- Born: July 30, 1938 Appleton
- Died: January 1, 2021 (aged 82) Arlington County
- Occupation: Librarian, journalist

= Michele Leber =

American journalist, book reviewer, and librarian (1938–2021)

Michele Mathews Leber (July 30, 1938 – ) was a journalist, book reviewer, and librarian.

== Early life ==
Michele Leber was born on July 30, 1938, in Appleton, Wisconsin. She graduated from Northwestern University.

== Career ==
Michele Leber was a journalist for The Post-Crescent. She was a librarian for Fairfax County, Virginia. She was on the book buying committee, and reviewed books for The Library Journal. She was named Library Journal reviewer of the year in 1997.

Leber received the American Library Association Equality Award in 1996. She served on the Better Salaries/Pay Equity Task Force of the American Library Association which was appointed by president, Maurice J. Freedman, in 2002-2003
to provide librarians and library workers with the information, resources, and tools to enable them to advocate and negotiate, individually or collectively, for improved compensation and pay equity.

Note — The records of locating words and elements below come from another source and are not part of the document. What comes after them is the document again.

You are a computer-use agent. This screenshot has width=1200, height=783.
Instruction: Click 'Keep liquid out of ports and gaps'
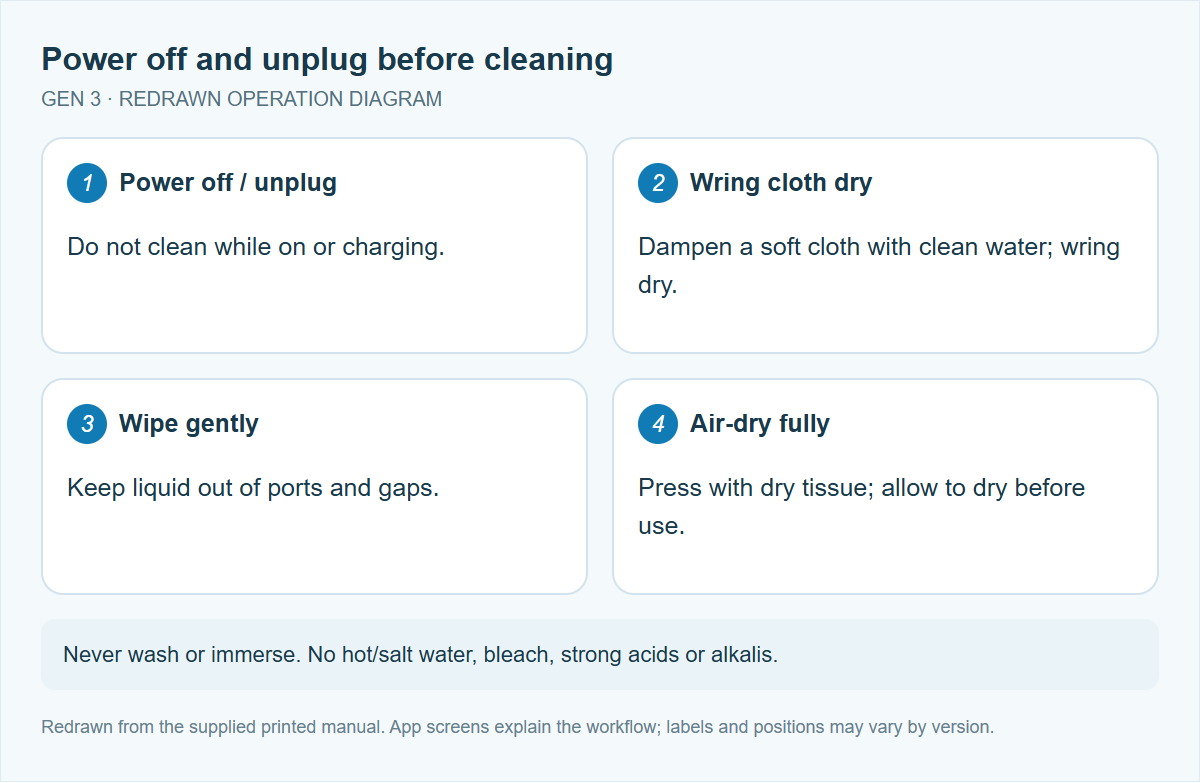[253, 488]
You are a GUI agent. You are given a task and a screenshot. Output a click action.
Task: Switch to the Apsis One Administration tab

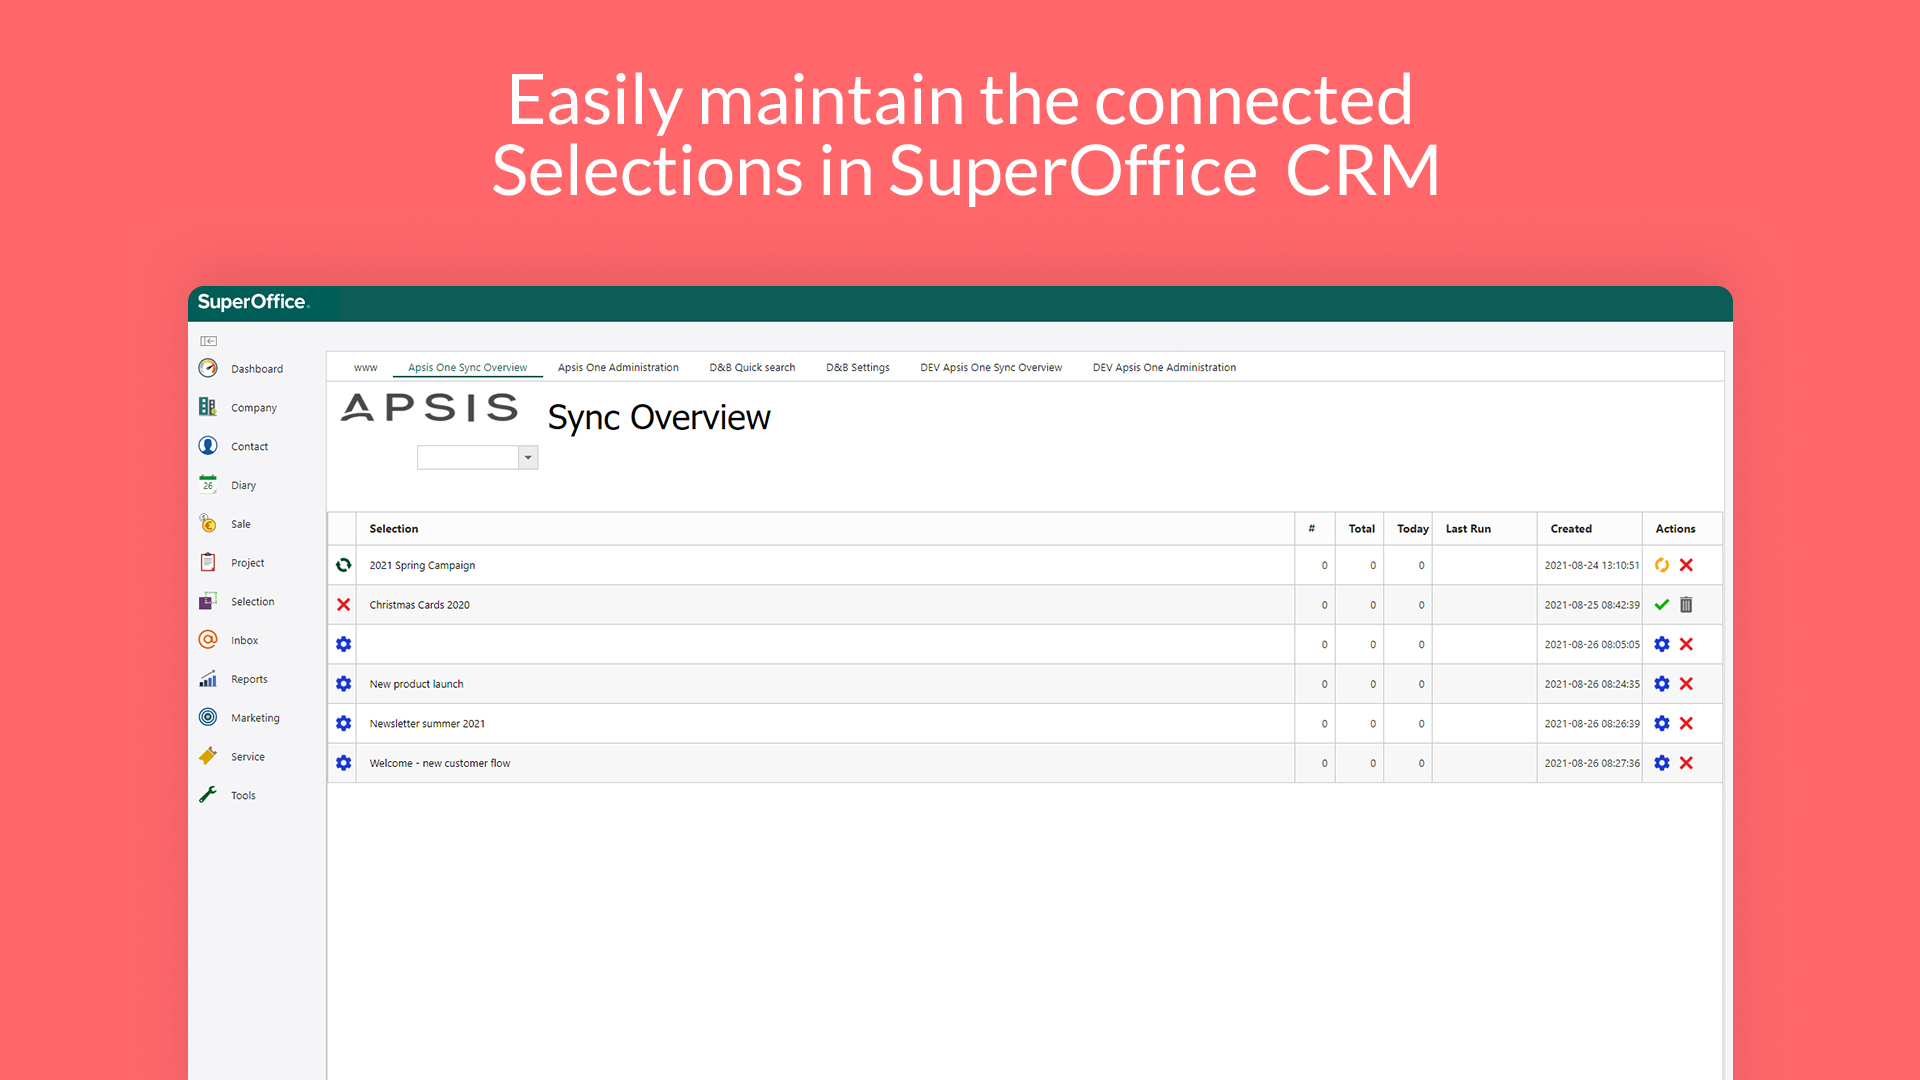click(x=618, y=367)
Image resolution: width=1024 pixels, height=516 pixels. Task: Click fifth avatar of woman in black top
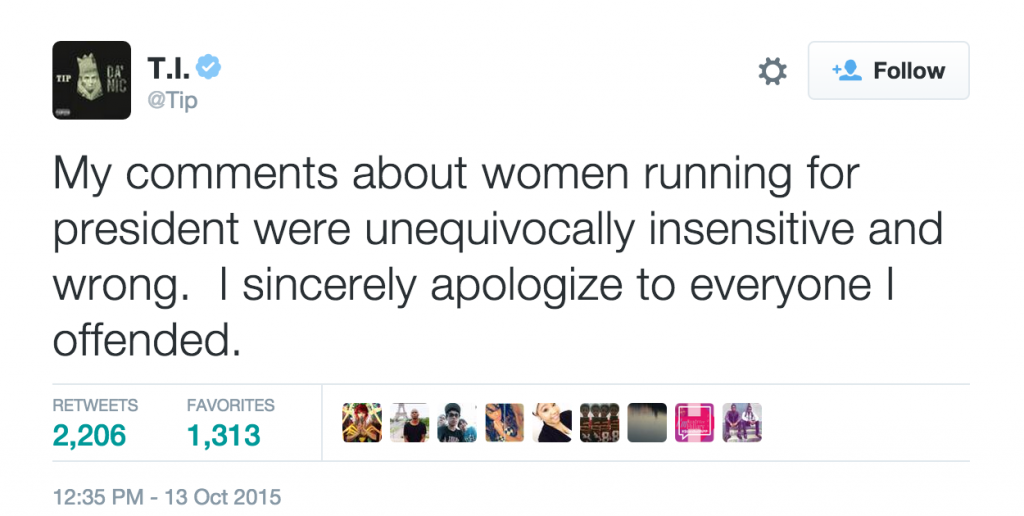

Leber served as a leader of the National Committee on Pay Equity (NCPE) a coalition of women's and civil rights organizations; labor unions; religious, professional, legal, and educational associations, commissions on women, state and local pay equity coalitions and individuals working to eliminate sex- and race-based wage discrimination and to achieve pay equity.

In 2008, she was honored as an American Library Association-Allied Professional Association ‘ALA-APA Angel’ for supporting ALA-APA to flourish in its missions of providing certification and supporting better salaries.

== Personal life ==
She married Ted Leber. Michele Leber died on January 1, 2021, at her home in Arlington, Virginia.